AI-Updated Code: The AI modifies the existing Action and adds the logging line:
DEFINE ACTION TempAlert
ON TOPIC "factory/sensor/temp" DO
    SET "current_temp" WITH (GET JSON "value" IN PAYLOAD AS DOUBLE)
    IF {current_temp} > 50 THEN
        PUBLISH TOPIC "alerts/hvac" WITH "High Temperature Detected: " + {current_temp}
        SET "log_time" WITH TIMESTAMP "UTC"
        PUBLISH TOPIC "system/logs" WITH "TempAlert triggered at " + {log_time} + " — value: " + {current_temp}
What ChangedWhy
Added SET "log_time" WITH TIMESTAMP "UTC"Captures the current UTC timestamp into a variable
Added PUBLISH TOPIC "system/logs"Creates an audit trail with timestamp and value
AI-Generated Documentation: The AI also produces a markdown summary you can add directly to your project’s LoT Notebook (LoTNB):
## Action: TempAlert

**Description:** Monitors temperature thresholds for the HVAC system. 
Triggers an alert when the factory temperature sensor exceeds 50°C and 
logs every alert event for auditing.

| Property | Value |
|----------|-------|
| **Trigger** | `factory/sensor/temp` |
| **Condition** | Temperature > 50°C |

**Outputs:**

| Topic | Purpose |
|-------|---------|
| `alerts/hvac` | Real-time alert with temperature value |
| `system/logs` | Timestamped audit trail of all triggered alerts |

**Payload Format:** Expects JSON with a `value` key (e.g., `{"value": 62.5}`)
This is the complete cycle: build → modify → document — all driven by natural language prompts.

Best Practices

To get the most out of AI-assisted LoT development, keep these principles in mind:
  • Always verify the MCP connection before starting a session.
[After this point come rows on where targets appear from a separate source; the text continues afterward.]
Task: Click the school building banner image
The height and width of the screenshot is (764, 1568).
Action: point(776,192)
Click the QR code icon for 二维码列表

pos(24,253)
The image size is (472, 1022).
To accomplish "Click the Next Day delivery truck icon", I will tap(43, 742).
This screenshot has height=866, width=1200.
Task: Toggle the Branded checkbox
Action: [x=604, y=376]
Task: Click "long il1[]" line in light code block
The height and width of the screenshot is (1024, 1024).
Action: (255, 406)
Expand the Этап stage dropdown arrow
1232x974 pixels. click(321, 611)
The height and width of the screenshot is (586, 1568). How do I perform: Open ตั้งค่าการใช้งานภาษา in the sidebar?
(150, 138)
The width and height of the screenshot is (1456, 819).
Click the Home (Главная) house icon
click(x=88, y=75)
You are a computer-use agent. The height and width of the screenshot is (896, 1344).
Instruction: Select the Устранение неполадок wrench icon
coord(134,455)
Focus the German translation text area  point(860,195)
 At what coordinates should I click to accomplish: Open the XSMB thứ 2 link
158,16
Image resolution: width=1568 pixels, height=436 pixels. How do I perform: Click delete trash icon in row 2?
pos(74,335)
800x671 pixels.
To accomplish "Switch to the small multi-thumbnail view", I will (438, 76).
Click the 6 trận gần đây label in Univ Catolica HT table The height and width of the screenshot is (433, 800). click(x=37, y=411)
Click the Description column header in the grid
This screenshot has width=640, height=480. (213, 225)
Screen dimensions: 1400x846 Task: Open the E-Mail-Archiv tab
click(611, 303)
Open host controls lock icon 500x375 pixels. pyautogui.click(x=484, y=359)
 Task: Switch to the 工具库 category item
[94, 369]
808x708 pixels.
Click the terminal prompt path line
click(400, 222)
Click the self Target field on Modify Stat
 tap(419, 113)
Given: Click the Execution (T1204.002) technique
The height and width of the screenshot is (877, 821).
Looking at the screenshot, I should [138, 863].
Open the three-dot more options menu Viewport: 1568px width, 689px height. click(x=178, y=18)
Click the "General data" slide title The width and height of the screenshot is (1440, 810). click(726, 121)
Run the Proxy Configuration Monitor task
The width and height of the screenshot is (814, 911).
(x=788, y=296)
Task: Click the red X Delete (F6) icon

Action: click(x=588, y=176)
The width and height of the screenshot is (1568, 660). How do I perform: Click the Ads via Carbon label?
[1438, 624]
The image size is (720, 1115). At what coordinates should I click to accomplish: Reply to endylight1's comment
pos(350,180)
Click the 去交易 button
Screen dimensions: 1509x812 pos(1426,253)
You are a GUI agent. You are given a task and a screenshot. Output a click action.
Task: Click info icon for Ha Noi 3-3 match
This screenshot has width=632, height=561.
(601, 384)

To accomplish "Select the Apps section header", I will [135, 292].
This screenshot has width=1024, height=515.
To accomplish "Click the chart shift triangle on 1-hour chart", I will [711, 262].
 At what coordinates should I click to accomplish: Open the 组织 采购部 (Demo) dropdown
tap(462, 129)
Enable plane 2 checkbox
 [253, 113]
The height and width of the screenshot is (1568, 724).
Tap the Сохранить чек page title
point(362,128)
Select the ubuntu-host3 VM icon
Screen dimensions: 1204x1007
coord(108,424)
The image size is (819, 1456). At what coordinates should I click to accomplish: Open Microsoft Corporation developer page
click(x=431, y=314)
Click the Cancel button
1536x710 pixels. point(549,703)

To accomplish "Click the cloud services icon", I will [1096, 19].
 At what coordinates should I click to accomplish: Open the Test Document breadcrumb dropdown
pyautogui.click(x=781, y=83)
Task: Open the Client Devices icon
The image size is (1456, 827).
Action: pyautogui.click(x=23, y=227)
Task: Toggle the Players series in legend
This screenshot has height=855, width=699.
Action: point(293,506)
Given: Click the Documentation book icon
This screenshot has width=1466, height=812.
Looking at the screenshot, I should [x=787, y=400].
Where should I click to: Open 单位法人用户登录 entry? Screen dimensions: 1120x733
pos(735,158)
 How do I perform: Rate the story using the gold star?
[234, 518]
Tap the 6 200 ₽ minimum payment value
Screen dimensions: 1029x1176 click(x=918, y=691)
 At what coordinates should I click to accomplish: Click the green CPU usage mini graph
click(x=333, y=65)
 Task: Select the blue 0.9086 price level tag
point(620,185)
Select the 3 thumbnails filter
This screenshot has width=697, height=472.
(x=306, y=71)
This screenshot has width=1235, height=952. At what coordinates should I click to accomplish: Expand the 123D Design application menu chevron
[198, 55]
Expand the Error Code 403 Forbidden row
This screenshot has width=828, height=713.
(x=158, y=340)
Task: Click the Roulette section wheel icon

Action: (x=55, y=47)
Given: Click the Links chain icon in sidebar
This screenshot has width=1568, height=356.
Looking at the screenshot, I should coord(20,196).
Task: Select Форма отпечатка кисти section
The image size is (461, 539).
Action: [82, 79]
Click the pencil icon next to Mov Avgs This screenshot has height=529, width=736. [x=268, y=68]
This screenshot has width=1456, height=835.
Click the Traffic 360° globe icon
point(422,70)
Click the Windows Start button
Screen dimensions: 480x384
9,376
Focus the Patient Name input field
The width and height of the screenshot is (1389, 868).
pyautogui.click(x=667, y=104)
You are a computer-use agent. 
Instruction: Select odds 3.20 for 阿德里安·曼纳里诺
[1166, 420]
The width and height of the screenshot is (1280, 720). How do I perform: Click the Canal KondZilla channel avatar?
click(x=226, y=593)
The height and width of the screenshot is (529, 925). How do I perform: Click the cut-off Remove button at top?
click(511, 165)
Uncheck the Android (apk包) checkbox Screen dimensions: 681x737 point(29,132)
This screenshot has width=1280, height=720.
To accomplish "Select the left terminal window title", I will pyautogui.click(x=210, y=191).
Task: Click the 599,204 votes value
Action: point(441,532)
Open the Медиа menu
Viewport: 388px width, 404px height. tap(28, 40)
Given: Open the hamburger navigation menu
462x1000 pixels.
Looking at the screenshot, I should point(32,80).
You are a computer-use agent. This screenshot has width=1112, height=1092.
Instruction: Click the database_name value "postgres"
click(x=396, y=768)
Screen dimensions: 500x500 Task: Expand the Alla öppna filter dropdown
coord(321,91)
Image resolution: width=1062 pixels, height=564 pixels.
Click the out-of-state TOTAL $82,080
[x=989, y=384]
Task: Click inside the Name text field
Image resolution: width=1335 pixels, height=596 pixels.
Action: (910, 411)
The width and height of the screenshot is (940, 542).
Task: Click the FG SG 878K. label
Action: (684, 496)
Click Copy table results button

Without it, the AI may generate plausible-looking but incorrect LoT syntax
  • Be specific in your prompts — include topic names, payload formats, thresholds, and hardware details. The more context you provide, the more accurate the output
  • Build incrementally — deploy and test one Action, Route, or Model at a time before moving to the next
For detailed prompt templates, see Prompt Patterns That Work. For naming conventions and a project rules template, see Best Practices & AGENTS.md.
If your AI assistant generates LoT code without consulting the MCP, the syntax may be invented. Always verify that the MCP tools are active before trusting the output.